---- GIVEN RECORDS

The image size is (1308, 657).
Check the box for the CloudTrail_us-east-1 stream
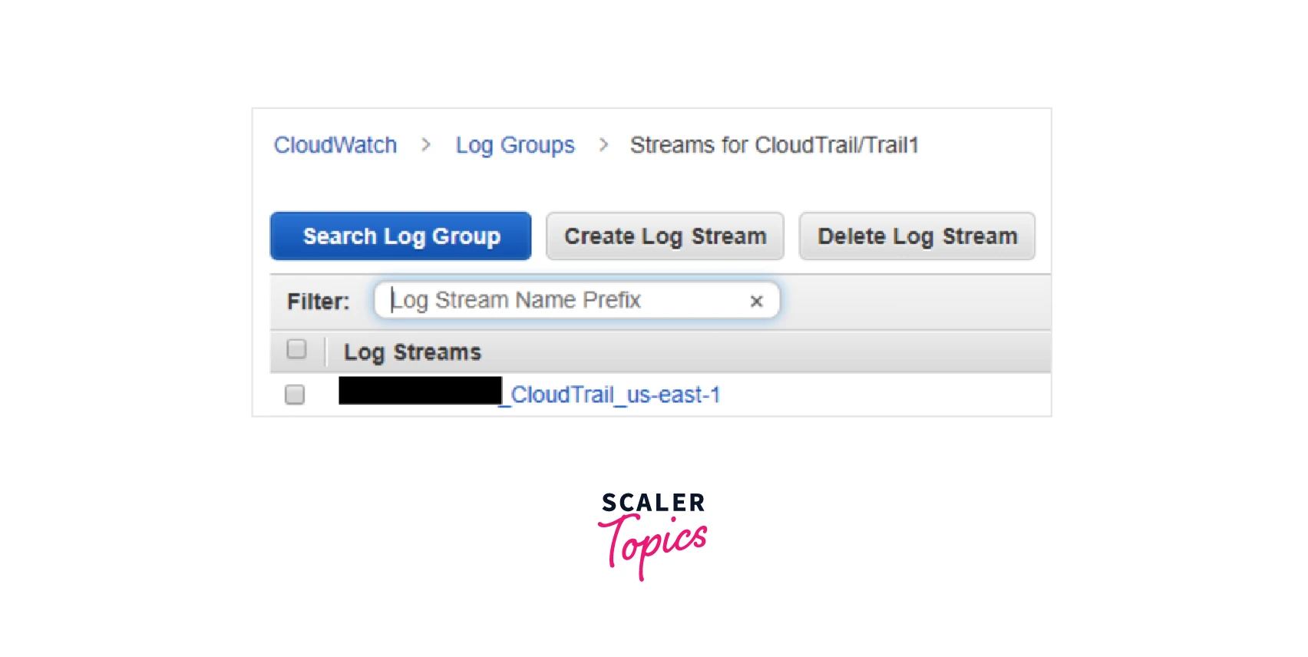295,395
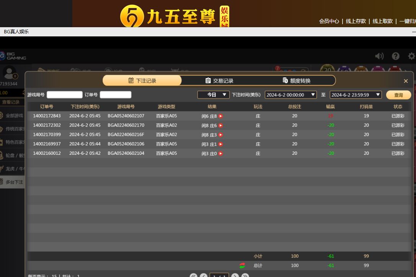Image resolution: width=416 pixels, height=277 pixels.
Task: Click the 游戏局号 input field
Action: [x=64, y=95]
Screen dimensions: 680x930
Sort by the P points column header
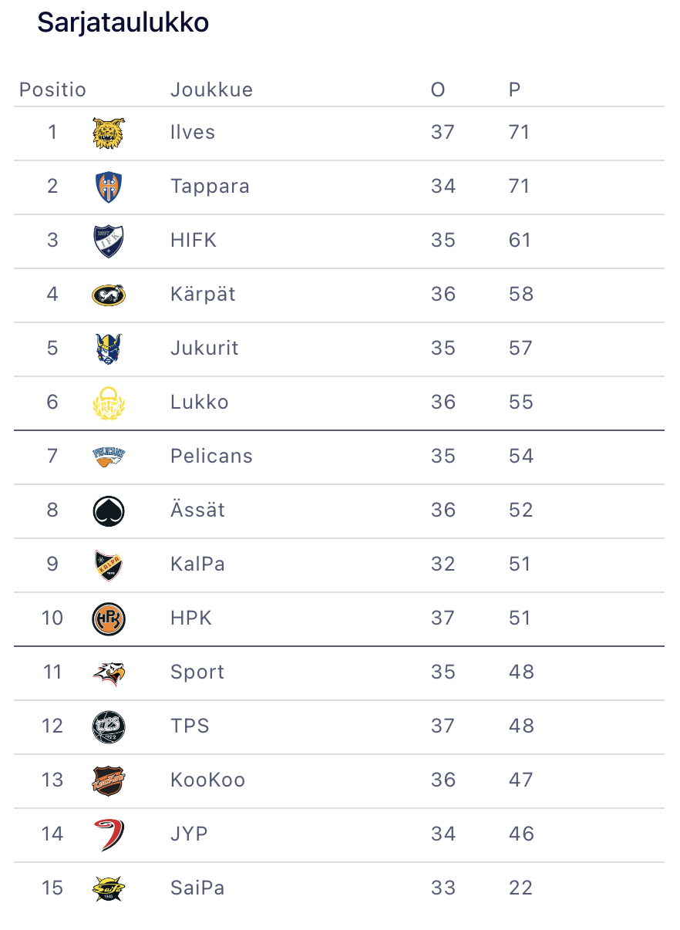[515, 90]
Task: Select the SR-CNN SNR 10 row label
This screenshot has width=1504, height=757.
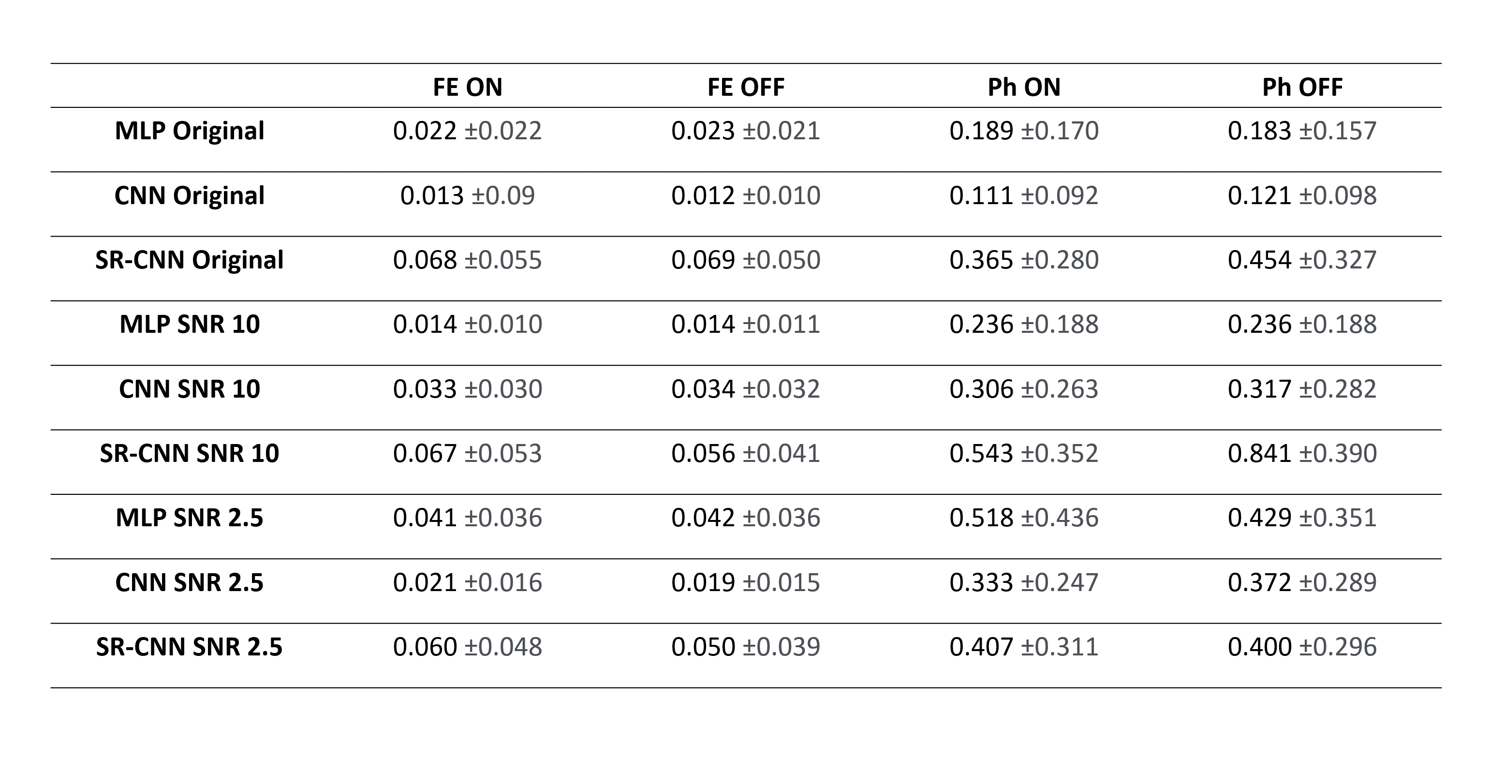Action: pos(189,453)
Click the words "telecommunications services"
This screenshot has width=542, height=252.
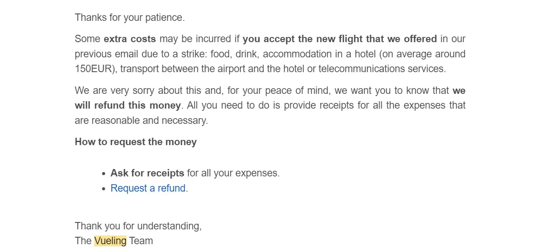pyautogui.click(x=382, y=69)
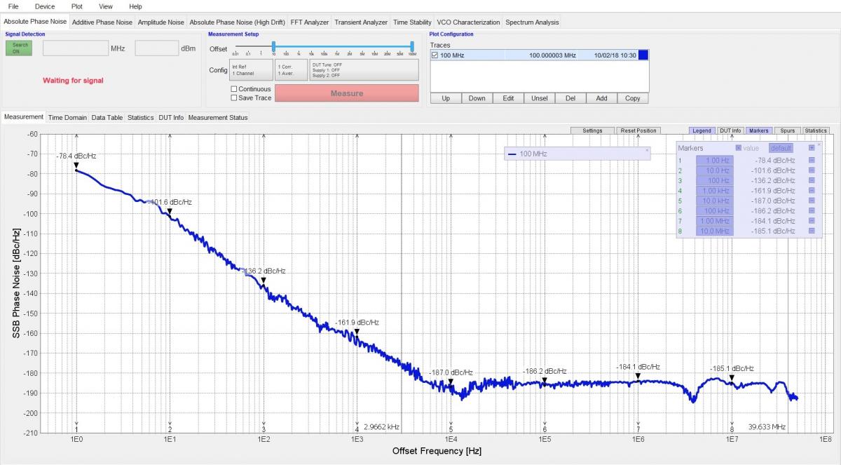Open the 1 Corr. 1 Aver. config
Screen dimensions: 841x465
tap(290, 70)
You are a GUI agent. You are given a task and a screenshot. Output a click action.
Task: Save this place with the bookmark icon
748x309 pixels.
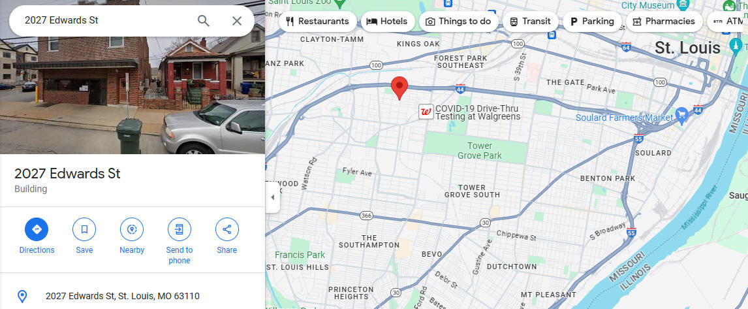click(x=84, y=230)
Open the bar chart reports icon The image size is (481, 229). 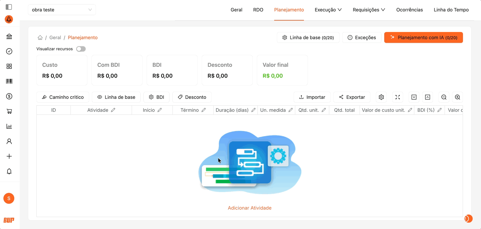9,126
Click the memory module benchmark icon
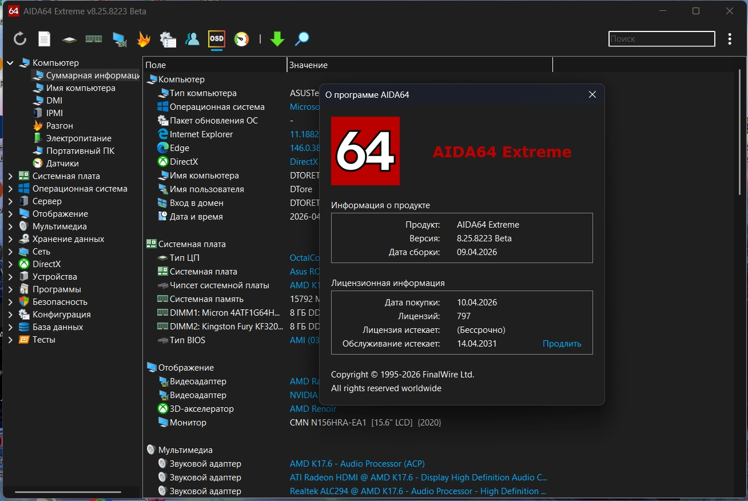 click(93, 39)
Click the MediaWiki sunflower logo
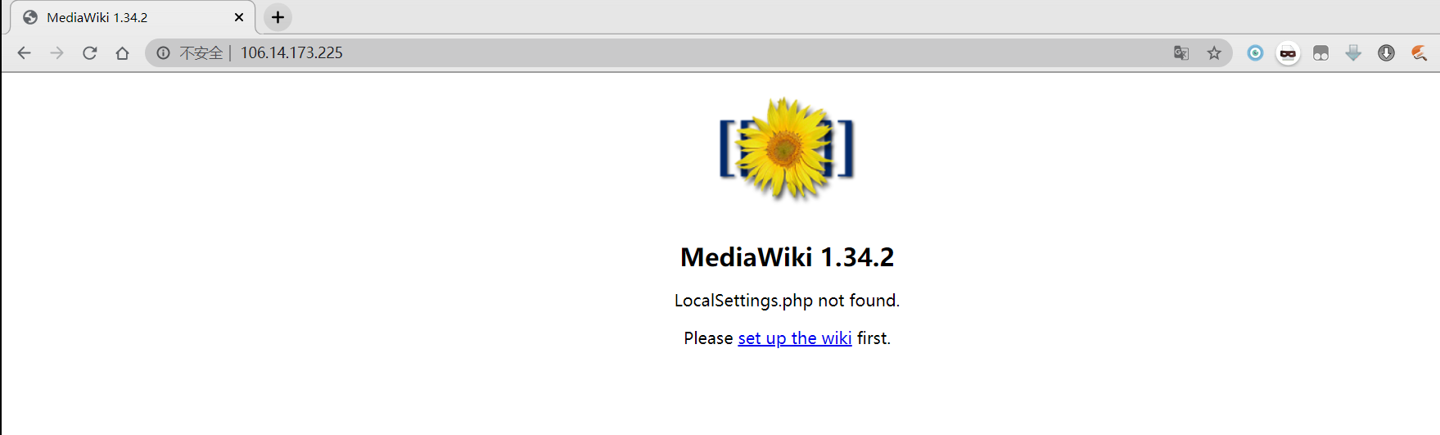Screen dimensions: 1440x435 coord(787,148)
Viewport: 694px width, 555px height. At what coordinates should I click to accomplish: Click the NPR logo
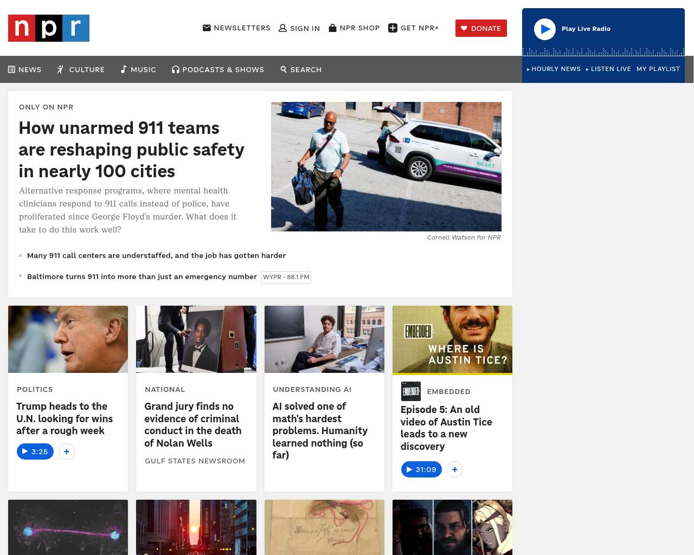point(49,28)
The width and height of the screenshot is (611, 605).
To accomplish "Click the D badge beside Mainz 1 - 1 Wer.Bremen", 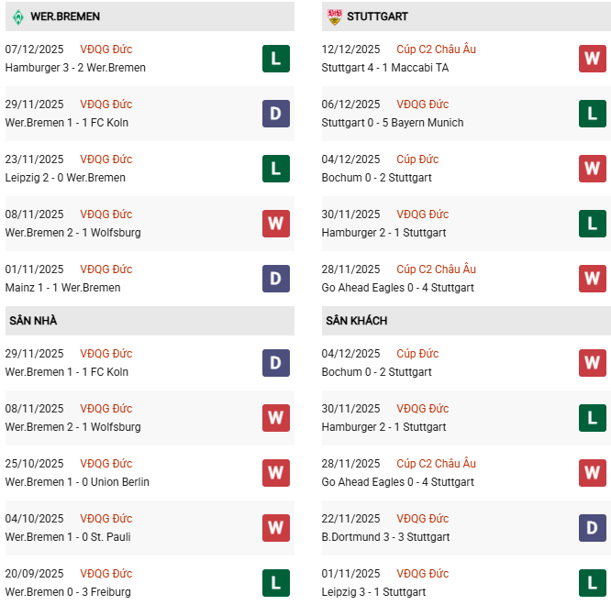I will coord(275,279).
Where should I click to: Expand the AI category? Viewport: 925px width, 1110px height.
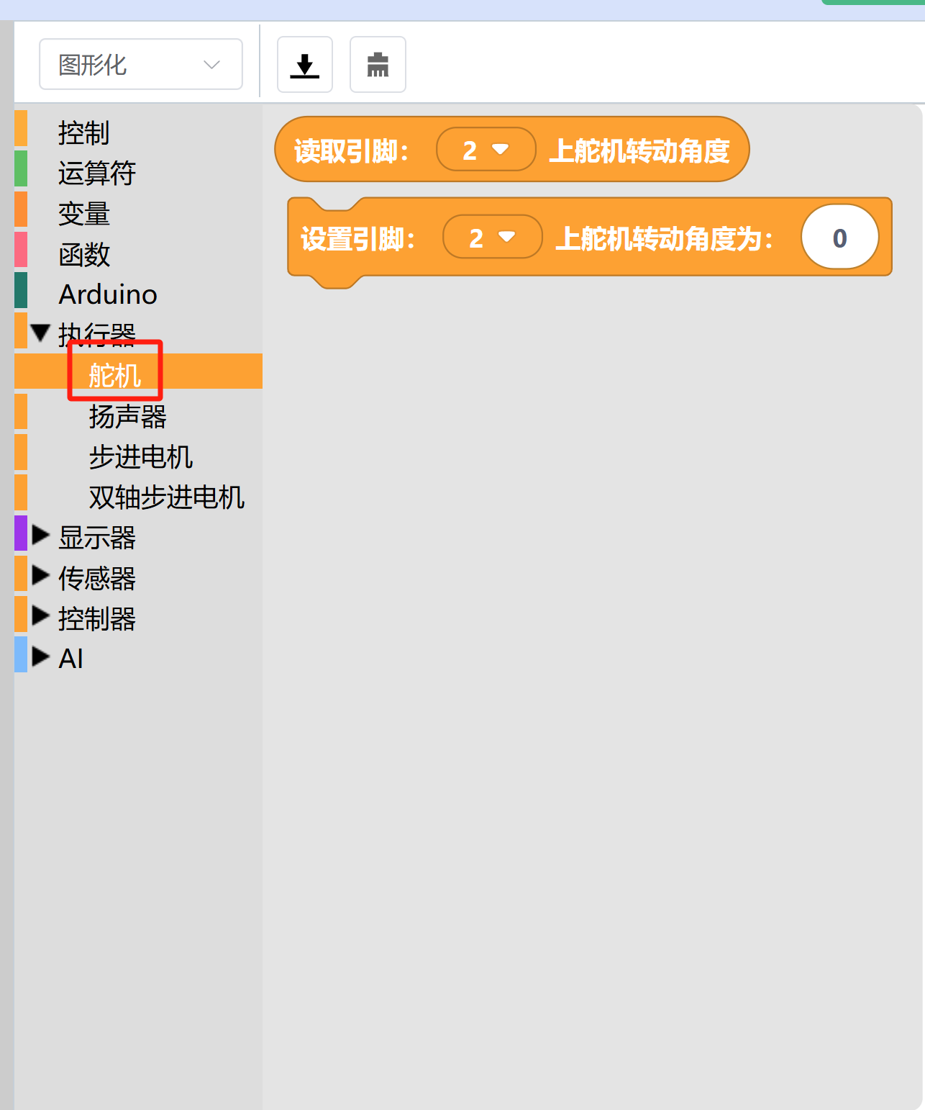pyautogui.click(x=41, y=656)
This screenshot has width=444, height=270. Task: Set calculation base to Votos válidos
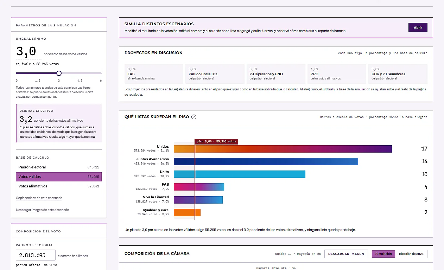pos(59,177)
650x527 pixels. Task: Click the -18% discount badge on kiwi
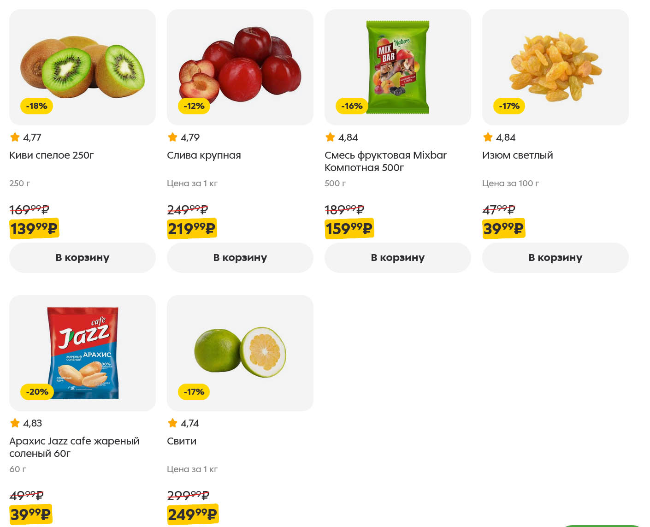tap(37, 106)
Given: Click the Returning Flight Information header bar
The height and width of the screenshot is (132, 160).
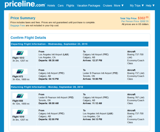Looking at the screenshot, I should click(x=79, y=87).
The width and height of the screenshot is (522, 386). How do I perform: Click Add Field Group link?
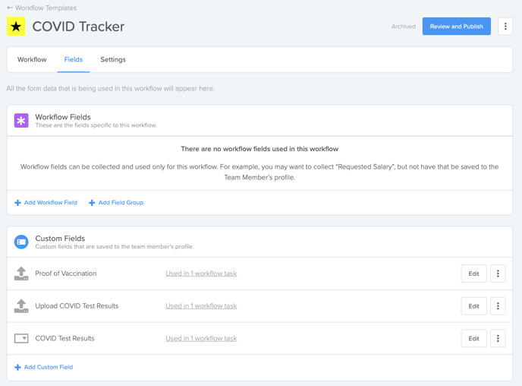pos(116,203)
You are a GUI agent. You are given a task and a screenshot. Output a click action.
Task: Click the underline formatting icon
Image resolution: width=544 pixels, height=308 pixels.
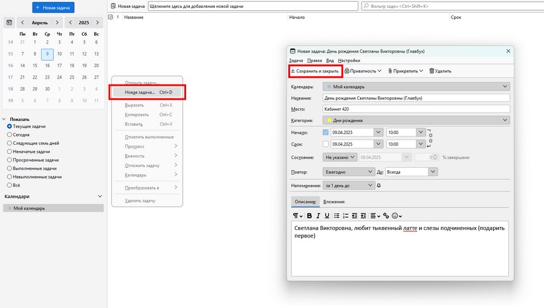pyautogui.click(x=327, y=216)
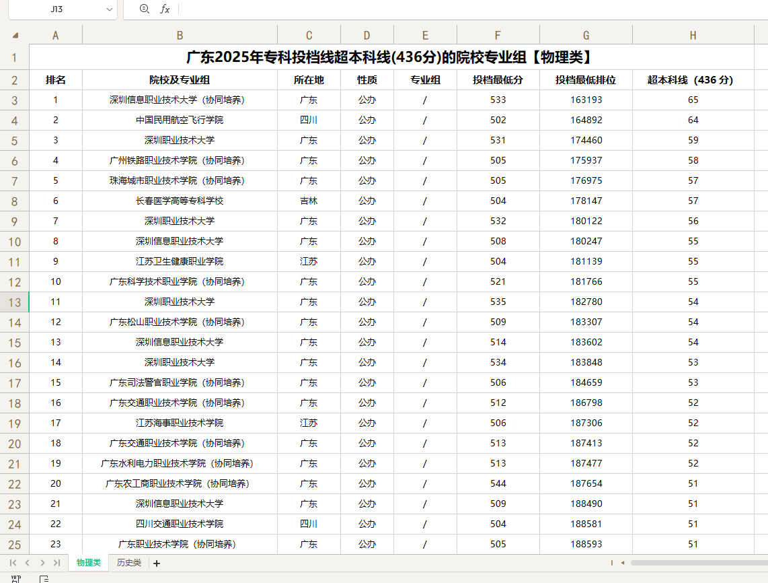Select all cells via the corner triangle
Viewport: 768px width, 583px height.
tap(15, 34)
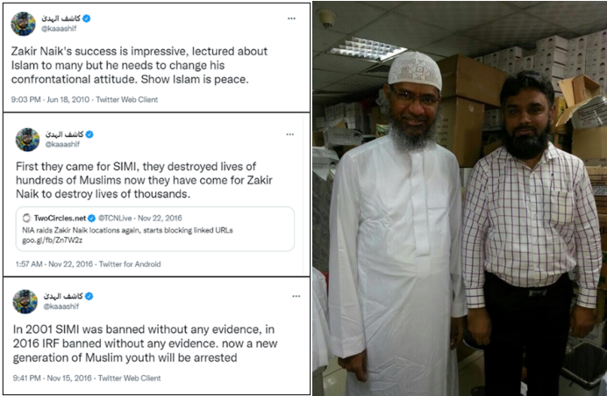Image resolution: width=607 pixels, height=396 pixels.
Task: Open @kaaashif handle in first tweet
Action: tap(59, 28)
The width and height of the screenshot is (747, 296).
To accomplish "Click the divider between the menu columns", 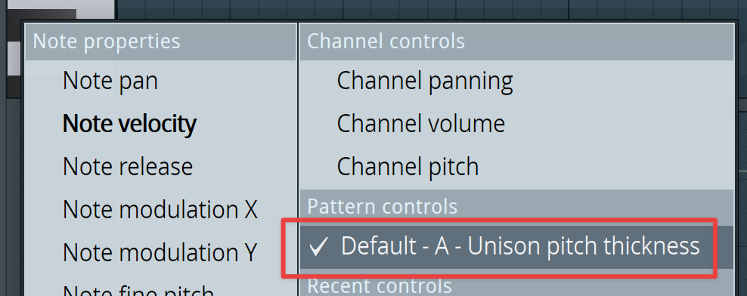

--------

TASK: The answer should consist only of the lines above from the one with "The height and" through the one with "Task: Click the underline formatting icon", repeated exactly, with no pictures among them.

ANSWER SECTION:
The height and width of the screenshot is (132, 160).
Looking at the screenshot, I should click(x=79, y=87).
The width and height of the screenshot is (522, 386). How do I perform: Click Add Field Group link?
pos(116,203)
You are a GUI agent. You are given a task and a screenshot. Output a click action.
Task: Click the underline formatting icon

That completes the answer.